The German word “Flüchtlinge,” translated to mean refugees, was selected by the Society for the German Language as its Word of the Year after nearly 12 months of roughly one million newcomers flowing into the western European country, Reuters reported Friday. “Flüchtlinge” is derived from the German verb “fluechten” — meaning “to flee” — and the suffix “ling,” which denotes a person characterized by a certain trait. The jury that selected the term said they did so because the term stood for the “dominant theme of the year.”
The jury made its selection out of some 2,500 other suggestions for terms that encapsulated the country’s political, economic and social events over the past year, German broadcaster Deutsche Welle reported.
German Chancellor Angela Merkel has received worldwide recognition for her willingness to open Germany’s borders to refugees hailing mostly from the Middle East. She was named Wednesday as Time Magazine’s Person of the Year for standing her ground on the refugee crisis, despite growing discontent among Germans. Merkel’s approval rating is the lowest it’s been in four years, and political rivals have attacked her for allowing what they say is uncontrolled immigration to continue.

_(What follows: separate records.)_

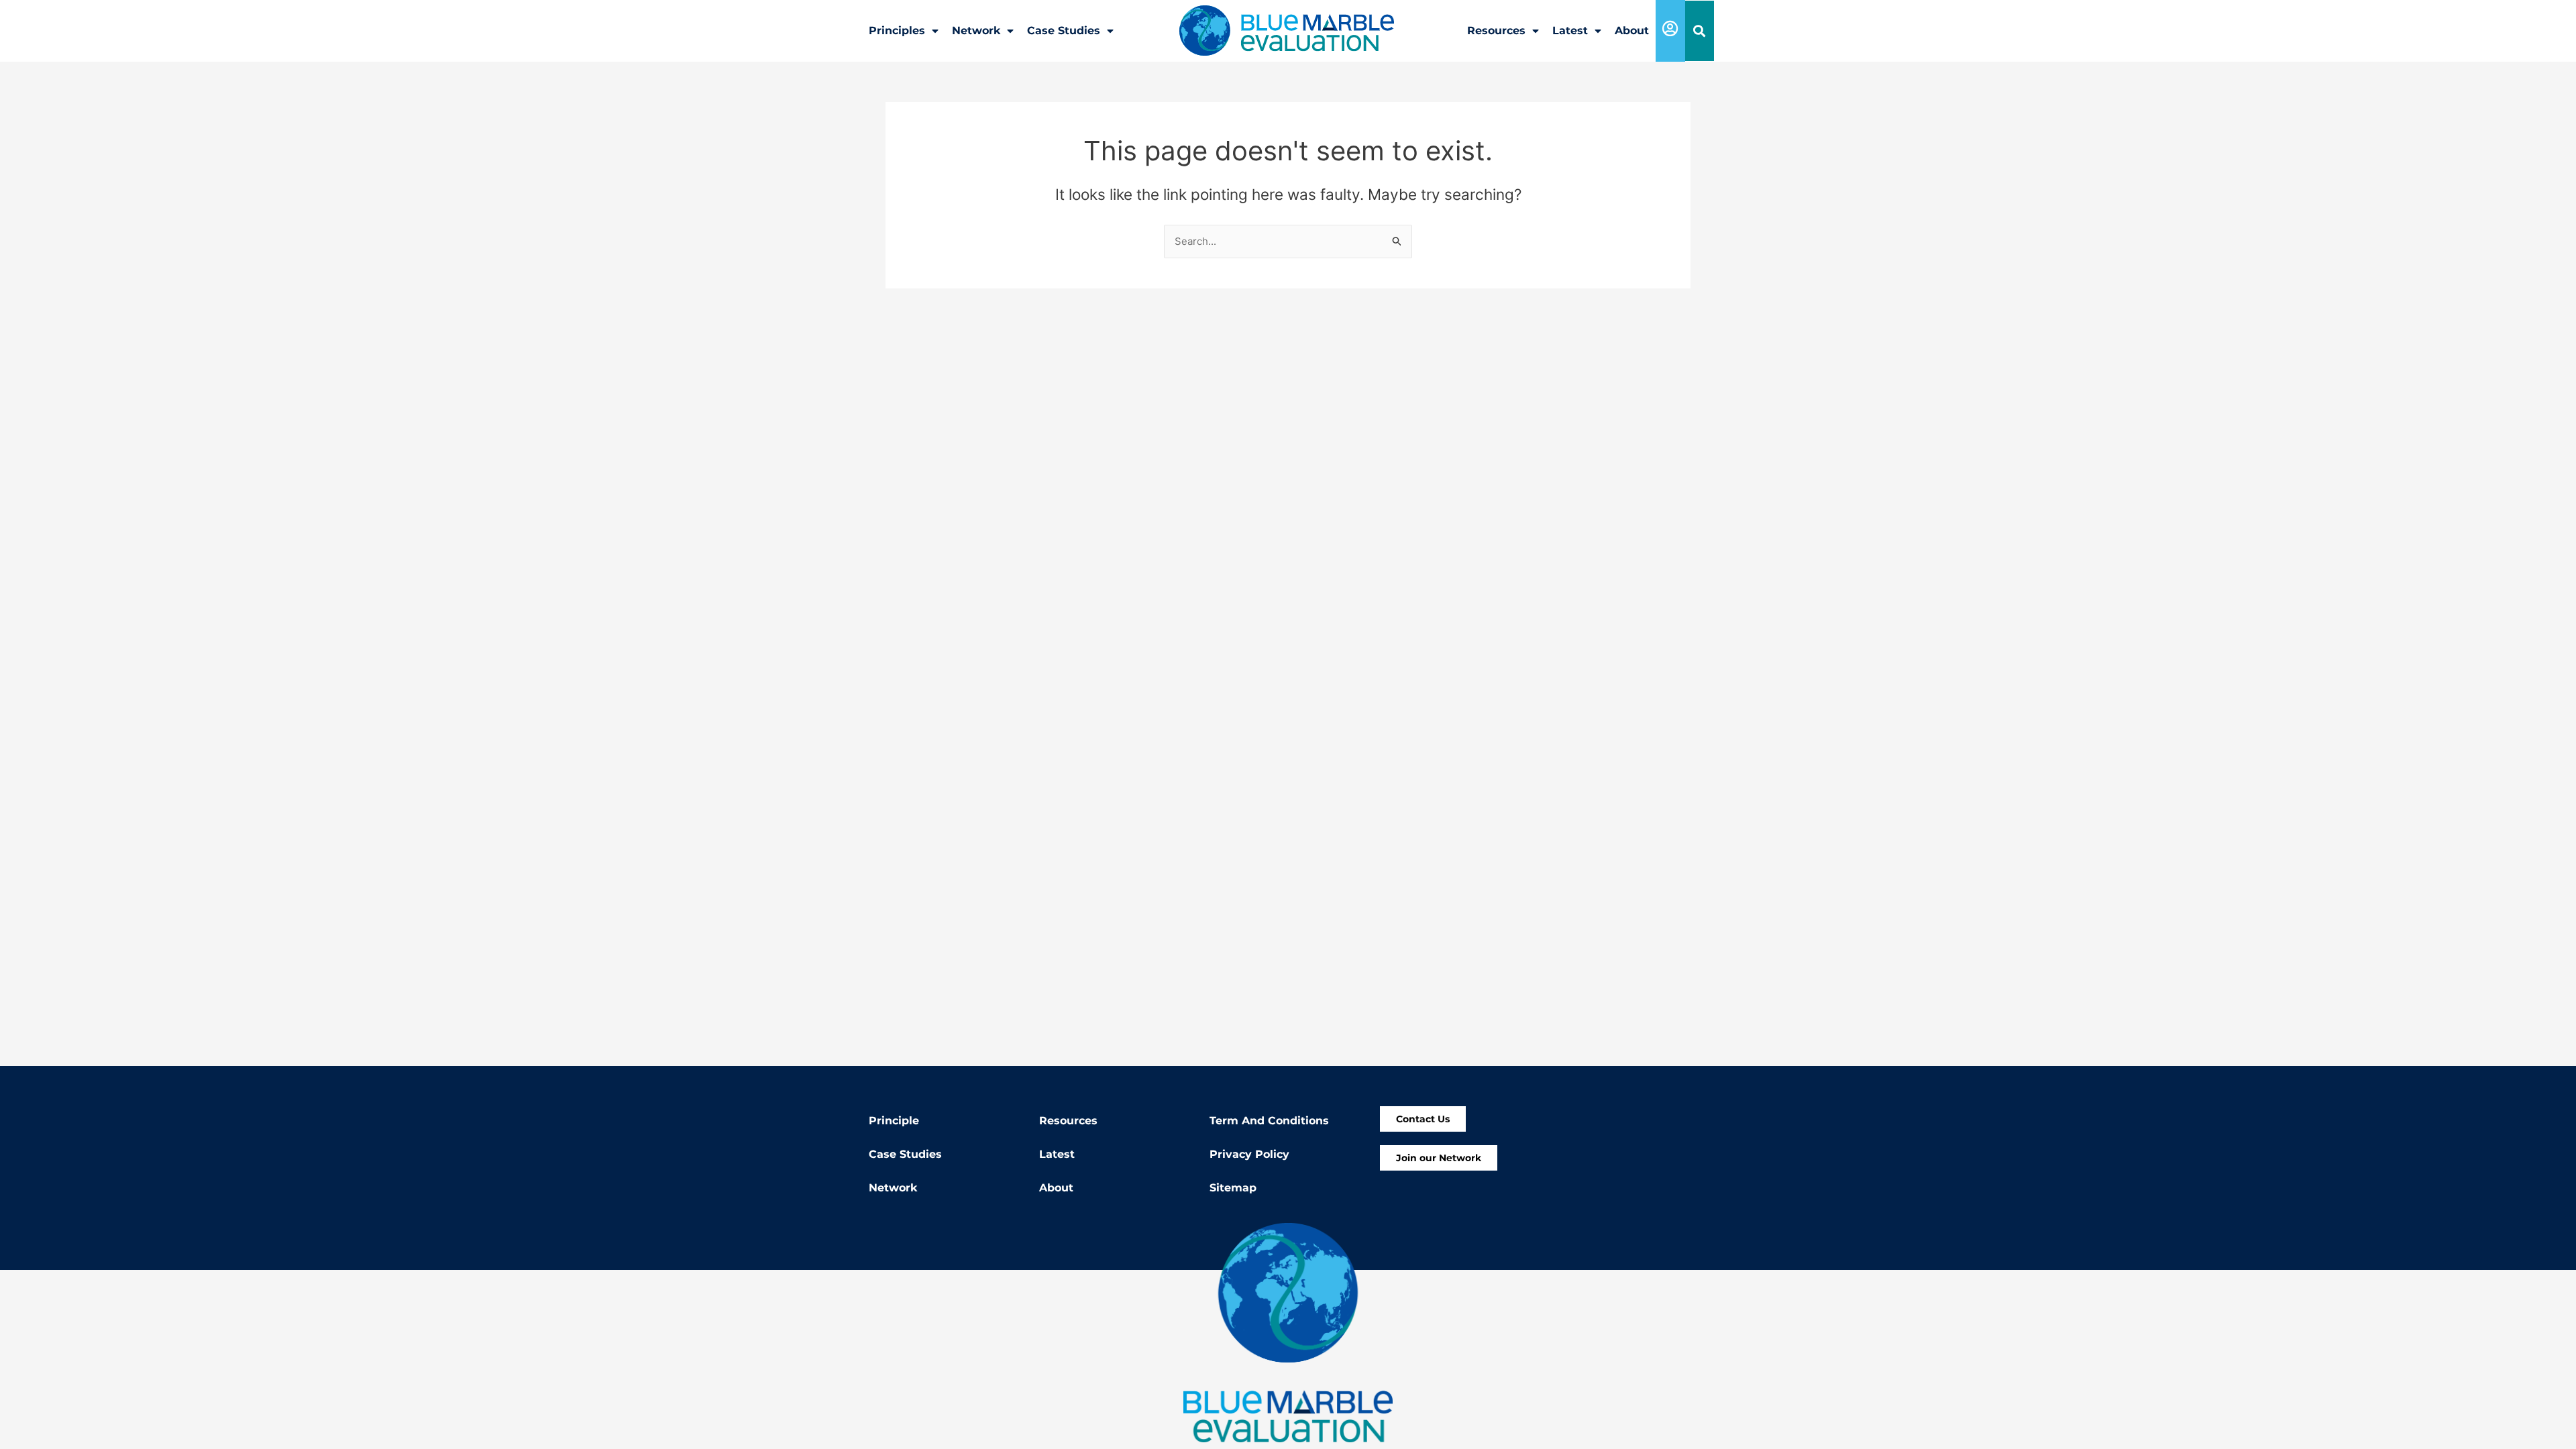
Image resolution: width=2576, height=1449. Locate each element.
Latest (1570, 30)
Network (976, 30)
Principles (897, 30)
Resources (1496, 30)
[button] (1699, 31)
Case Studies (1063, 30)
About (1632, 30)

“Not once or twice but three times there has been reason to wonder this year whether Europe could continue to exist, not culturally or geographically but as a historic experiment in ambitious stagecraft,” Time editor Nancy Gibbs wrote in the entry on Merkel. “You can agree with her or not, but she is not taking the easy road.”
In second place for Germany’s Word of the Year was the French phrase “Je suis Charlie,” which was popularized after January’s attacks on Charlie Hebdo, the Paris-based satirical newspaper. Last year’s Word of the Year was “Lichtgrenze,” meaning “border of light.” The term referred to the wall of illuminated balloons set loose on the 25th anniversary of the toppling of the Berlin Wall.